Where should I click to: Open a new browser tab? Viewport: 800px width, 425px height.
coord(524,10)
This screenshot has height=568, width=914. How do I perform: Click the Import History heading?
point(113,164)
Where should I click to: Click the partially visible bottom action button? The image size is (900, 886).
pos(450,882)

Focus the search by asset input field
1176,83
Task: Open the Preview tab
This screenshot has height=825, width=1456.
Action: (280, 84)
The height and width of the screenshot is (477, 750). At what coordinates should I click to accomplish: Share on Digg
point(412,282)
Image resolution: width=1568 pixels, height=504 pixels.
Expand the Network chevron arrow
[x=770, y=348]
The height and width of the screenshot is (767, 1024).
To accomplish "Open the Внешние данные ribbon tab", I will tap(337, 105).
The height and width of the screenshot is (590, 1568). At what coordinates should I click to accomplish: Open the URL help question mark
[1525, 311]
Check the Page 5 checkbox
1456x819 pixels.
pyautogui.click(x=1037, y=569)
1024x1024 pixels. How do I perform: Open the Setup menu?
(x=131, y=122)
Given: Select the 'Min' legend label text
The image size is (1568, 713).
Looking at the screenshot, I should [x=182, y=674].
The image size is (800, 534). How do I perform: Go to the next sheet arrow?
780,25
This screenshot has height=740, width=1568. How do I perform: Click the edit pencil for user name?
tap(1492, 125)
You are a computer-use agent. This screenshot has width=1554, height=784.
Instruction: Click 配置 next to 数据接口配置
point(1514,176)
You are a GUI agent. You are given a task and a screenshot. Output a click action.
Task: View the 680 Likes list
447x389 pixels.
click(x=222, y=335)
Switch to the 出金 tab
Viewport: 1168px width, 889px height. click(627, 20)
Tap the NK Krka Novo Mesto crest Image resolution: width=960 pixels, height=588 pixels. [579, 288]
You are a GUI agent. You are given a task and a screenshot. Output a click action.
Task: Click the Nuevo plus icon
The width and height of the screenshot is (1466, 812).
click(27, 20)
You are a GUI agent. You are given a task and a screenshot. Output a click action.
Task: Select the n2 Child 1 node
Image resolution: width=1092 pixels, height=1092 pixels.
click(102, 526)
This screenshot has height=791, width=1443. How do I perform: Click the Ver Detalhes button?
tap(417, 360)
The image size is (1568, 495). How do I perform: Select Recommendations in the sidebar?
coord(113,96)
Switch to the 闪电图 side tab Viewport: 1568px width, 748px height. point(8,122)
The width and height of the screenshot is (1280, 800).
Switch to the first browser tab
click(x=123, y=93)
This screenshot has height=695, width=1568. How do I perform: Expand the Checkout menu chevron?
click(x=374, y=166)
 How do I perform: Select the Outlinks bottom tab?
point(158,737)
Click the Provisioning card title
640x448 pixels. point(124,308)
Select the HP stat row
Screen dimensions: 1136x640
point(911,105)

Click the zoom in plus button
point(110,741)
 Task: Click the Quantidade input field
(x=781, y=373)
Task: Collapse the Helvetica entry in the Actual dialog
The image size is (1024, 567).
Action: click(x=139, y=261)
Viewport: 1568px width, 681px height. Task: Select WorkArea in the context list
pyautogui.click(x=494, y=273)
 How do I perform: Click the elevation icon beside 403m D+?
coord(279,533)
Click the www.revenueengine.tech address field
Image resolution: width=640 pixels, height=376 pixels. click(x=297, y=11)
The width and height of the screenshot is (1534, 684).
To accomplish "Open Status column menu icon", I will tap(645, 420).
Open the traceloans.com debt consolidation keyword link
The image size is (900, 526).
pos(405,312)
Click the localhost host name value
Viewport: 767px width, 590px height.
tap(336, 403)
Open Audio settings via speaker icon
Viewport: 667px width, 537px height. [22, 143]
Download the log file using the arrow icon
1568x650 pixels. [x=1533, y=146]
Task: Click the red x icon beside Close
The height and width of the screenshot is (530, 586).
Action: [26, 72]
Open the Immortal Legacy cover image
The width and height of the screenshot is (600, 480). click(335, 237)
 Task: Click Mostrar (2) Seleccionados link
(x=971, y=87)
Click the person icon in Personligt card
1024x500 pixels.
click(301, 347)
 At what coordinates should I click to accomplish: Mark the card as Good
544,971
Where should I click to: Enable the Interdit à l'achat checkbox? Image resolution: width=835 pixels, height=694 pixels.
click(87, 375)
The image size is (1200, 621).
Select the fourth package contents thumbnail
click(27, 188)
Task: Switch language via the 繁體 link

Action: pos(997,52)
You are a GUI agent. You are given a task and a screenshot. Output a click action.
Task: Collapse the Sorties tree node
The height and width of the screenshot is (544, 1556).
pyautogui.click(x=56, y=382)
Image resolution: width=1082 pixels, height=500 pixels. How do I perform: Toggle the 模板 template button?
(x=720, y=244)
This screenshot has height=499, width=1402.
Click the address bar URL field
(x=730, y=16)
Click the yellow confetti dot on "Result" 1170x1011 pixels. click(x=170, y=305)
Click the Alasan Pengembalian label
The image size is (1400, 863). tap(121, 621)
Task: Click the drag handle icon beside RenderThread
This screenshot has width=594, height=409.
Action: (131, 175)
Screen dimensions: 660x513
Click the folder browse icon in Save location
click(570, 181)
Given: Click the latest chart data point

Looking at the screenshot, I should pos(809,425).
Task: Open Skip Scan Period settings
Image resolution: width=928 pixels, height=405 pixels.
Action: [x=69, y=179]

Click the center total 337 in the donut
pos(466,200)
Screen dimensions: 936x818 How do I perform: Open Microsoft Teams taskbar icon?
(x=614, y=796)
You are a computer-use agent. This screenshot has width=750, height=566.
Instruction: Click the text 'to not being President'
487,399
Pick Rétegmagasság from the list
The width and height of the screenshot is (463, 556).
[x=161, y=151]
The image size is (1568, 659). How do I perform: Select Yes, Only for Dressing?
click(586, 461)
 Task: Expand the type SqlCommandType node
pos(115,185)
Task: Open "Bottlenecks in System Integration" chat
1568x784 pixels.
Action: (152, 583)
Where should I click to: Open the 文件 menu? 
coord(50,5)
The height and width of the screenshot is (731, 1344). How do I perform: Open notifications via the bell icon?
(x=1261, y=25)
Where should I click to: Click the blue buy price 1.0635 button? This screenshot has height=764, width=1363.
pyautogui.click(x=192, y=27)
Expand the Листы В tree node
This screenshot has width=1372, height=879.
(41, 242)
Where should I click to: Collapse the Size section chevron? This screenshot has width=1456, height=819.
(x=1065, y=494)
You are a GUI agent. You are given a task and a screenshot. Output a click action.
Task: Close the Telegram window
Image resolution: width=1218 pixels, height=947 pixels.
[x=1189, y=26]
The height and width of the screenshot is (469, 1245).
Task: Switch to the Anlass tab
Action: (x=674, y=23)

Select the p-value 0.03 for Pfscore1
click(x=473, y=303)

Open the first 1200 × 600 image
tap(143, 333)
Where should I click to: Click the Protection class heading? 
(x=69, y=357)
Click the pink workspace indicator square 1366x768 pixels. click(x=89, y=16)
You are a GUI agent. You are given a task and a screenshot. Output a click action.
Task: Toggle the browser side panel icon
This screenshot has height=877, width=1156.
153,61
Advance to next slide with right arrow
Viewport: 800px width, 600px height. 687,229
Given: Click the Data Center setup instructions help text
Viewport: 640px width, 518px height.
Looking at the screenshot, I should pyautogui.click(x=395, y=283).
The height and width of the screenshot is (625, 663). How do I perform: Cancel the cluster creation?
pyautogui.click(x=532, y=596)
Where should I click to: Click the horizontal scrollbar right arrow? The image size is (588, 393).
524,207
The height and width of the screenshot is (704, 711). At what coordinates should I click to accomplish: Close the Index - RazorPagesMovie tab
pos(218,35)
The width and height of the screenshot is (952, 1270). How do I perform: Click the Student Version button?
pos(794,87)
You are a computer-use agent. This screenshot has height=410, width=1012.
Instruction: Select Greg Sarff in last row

About this task: List each line of the entries that holds the string "tree".

Exercise answer:
Task: Collapse the Sorties tree node
Expand the Листы В tree node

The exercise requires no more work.